> _AIM OF THE TASK_:
Down to the last line, restate the material below exactly.

> _DATA SECTION_:
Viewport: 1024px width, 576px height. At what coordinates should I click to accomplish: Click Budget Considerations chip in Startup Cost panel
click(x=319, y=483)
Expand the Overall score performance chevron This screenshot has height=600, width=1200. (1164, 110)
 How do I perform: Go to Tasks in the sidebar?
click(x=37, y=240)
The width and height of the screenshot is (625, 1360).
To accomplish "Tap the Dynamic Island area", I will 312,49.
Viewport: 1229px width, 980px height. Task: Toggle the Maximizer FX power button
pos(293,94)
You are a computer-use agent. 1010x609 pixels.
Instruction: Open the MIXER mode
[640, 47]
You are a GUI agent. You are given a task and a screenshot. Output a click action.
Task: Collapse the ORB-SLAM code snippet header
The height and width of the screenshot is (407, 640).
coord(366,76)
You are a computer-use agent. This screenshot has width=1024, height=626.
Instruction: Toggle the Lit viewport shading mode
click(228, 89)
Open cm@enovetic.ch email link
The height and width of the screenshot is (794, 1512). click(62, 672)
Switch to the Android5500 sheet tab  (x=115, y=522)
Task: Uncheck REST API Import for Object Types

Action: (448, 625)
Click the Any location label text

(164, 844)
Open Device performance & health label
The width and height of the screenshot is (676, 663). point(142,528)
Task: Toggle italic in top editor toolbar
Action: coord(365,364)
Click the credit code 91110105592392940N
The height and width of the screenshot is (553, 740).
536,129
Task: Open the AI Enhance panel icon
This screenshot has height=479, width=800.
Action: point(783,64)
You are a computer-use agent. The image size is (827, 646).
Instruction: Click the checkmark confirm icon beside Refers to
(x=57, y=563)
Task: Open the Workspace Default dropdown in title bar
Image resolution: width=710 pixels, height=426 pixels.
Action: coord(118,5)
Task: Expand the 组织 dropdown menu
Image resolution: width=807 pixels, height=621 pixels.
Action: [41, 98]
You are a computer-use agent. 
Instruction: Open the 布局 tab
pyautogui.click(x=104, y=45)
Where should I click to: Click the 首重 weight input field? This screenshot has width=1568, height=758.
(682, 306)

> _EXERCISE RESPONSE_:
Viewport: 1024px width, 576px height. At what coordinates should I click to accomplish: Click Budget Considerations chip in Startup Cost panel
click(x=319, y=483)
Expand the Overall score performance chevron This screenshot has height=600, width=1200. (1164, 110)
 How do I perform: Go to Tasks in the sidebar?
click(x=37, y=240)
The width and height of the screenshot is (625, 1360).
To accomplish "Tap the Dynamic Island area", I will 312,49.
Viewport: 1229px width, 980px height. Task: Toggle the Maximizer FX power button
pos(293,94)
You are a computer-use agent. 1010x609 pixels.
Instruction: Open the MIXER mode
[640, 47]
You are a GUI agent. You are given a task and a screenshot. Output a click action.
Task: Collapse the ORB-SLAM code snippet header
The height and width of the screenshot is (407, 640).
coord(366,76)
You are a computer-use agent. This screenshot has width=1024, height=626.
Instruction: Toggle the Lit viewport shading mode
click(228, 89)
Open cm@enovetic.ch email link
The height and width of the screenshot is (794, 1512). click(62, 672)
Switch to the Android5500 sheet tab  (x=115, y=522)
Task: Uncheck REST API Import for Object Types

Action: (448, 625)
Click the Any location label text

(164, 844)
Open Device performance & health label
The width and height of the screenshot is (676, 663). point(142,528)
Task: Toggle italic in top editor toolbar
Action: coord(365,364)
Click the credit code 91110105592392940N
The height and width of the screenshot is (553, 740).
536,129
Task: Open the AI Enhance panel icon
This screenshot has height=479, width=800.
Action: point(783,64)
You are a computer-use agent. The image size is (827, 646).
Instruction: Click the checkmark confirm icon beside Refers to
(x=57, y=563)
Task: Open the Workspace Default dropdown in title bar
Image resolution: width=710 pixels, height=426 pixels.
Action: coord(118,5)
Task: Expand the 组织 dropdown menu
Image resolution: width=807 pixels, height=621 pixels.
Action: [41, 98]
You are a computer-use agent. 
Instruction: Open the 布局 tab
pyautogui.click(x=104, y=45)
Where should I click to: Click the 首重 weight input field? This screenshot has width=1568, height=758.
(682, 306)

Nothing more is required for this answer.